## Aim:
Please copy out each of the following entries word for word, keeping every line as it stands.

## Stored rows:
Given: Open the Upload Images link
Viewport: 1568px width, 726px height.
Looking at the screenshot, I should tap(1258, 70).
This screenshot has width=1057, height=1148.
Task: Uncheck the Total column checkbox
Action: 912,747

## Solution for this problem:
Given: Open the Upload Images link
Viewport: 1568px width, 726px height.
Looking at the screenshot, I should tap(1258, 70).
This screenshot has width=1057, height=1148.
Task: Uncheck the Total column checkbox
Action: 912,747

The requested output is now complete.